======== Text under study ========
Here are factors that the National Cancer Institute and the American Cancer Society list as carrying an increased risk for breast cancer.
Factors governed by lifestyle:
Factors governed by lifestyle:
- Not having children or having them later in life: Women who have not had children, or who had their first child after age 30, have a slightly higher risk. Being pregnant more than once and at an early age reduces breast cancer risk.
- Alcohol use: Those who have two to five drinks daily have about 1½ times the risk of women who drink no alcohol. The ACS suggests stopping at one drink a day.
- Recent use of birth control pills
- Postmenopausal hormone therapy (PHT)
- Not breast-feeding
- Being overweight or obese
- Lack of exercise
- Factors you can't change:
- Gender
- Age: The chance of getting breast cancer goes up as a woman gets older. About 2 out of 3 women with invasive breast cancer are 55 years or older when the cancer is found, ACS says.
======== Dataset section ========
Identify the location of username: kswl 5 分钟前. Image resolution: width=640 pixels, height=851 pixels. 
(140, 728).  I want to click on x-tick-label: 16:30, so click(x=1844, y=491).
========
▶ What to produce
Write out the breast cancer risk text word for word, starting at "- Alcohol use: Those" and ending at "hormone therapy (PHT)". The lines are not used in anything that comes after them.

▶ Result below
- Alcohol use: Those who have two to five drinks daily have about 1½ times the risk of women who drink no alcohol. The ACS suggests stopping at one drink a day.
- Recent use of birth control pills
- Postmenopausal hormone therapy (PHT)